Poster
in
Workshop: Attributing Model Behavior at Scale (ATTRIB)
Attributing Statistics to Synthesis Quality in Correlation-Based Texture Models
Vasha DuTell · Anne Harrington · Zeyu Yun · Mark Hamilton · Christian Koevesdi · Edward Adelson · Bill Freeman · Ruth Rosenholtz
Learning strong and interpretable representations for textures is fundamental in many computer vision tasks, particularly texture synthesis, where the aim is to match the intricate statistical patterns of one texture to generate new syntheses. With modern deep learning architectures, it is difficult to obtain interpretable and attributable features with their highly over-parameterized representation spaces despite their strong task performance.
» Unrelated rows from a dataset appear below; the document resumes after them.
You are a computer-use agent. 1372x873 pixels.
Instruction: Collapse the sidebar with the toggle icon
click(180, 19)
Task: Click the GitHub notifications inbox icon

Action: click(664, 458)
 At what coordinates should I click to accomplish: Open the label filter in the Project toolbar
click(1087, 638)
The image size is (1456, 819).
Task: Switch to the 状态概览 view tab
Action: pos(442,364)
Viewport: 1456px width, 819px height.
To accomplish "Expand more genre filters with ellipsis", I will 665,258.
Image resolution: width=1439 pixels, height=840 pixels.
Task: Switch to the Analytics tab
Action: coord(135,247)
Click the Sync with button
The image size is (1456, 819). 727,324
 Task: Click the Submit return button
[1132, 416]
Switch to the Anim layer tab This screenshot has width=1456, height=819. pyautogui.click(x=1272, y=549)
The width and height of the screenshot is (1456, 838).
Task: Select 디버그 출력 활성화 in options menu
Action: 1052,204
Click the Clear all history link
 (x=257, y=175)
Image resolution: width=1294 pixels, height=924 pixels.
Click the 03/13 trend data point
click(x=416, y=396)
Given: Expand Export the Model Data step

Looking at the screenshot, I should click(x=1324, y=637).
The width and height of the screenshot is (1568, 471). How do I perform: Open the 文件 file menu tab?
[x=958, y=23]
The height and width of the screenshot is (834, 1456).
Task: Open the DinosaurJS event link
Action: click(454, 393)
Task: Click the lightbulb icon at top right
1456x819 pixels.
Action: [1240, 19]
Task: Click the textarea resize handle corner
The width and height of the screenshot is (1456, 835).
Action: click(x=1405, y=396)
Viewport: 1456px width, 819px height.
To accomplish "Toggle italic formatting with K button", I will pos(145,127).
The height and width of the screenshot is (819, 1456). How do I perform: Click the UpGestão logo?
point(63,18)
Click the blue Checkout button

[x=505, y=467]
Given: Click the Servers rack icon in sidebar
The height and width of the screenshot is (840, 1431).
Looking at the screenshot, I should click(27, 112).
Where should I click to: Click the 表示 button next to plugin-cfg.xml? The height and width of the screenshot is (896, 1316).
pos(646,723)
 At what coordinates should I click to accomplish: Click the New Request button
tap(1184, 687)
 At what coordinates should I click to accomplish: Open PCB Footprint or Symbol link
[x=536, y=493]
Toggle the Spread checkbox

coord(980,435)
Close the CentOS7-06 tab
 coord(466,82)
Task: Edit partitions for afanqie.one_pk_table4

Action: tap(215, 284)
More traditional approaches to representing texture on the other hand, rely on highly interpretable, hand-picked statistic sets, but often at the cost of performance. In order to bridge the gap between these two approaches and obtain performant yet interpretable texture features, we introduce a new texture representation model. Our method combines the interpretable neuroscience-based multi-scale pyramid filter structure of traditional well-tested texture models with the power of pairwise-correlation approaches. This analysis-by-synthesis model generates texture images with similar quality to style-transfer based approaches. With our interpretable approach, we create a organizational structure for our statistics, breaking them into families, and evaluating the contribution of these families to synthesis quality. We then use contrastive learning to identify which statistics are most and least important for differentiating textures, and show that this ordering transfers to synthesis quality. By attributing synthesis quality to a subset of interpretable statistics, we are able to reduce the number of parameters to below that of previous methods while retaining similar or better synthesis quality.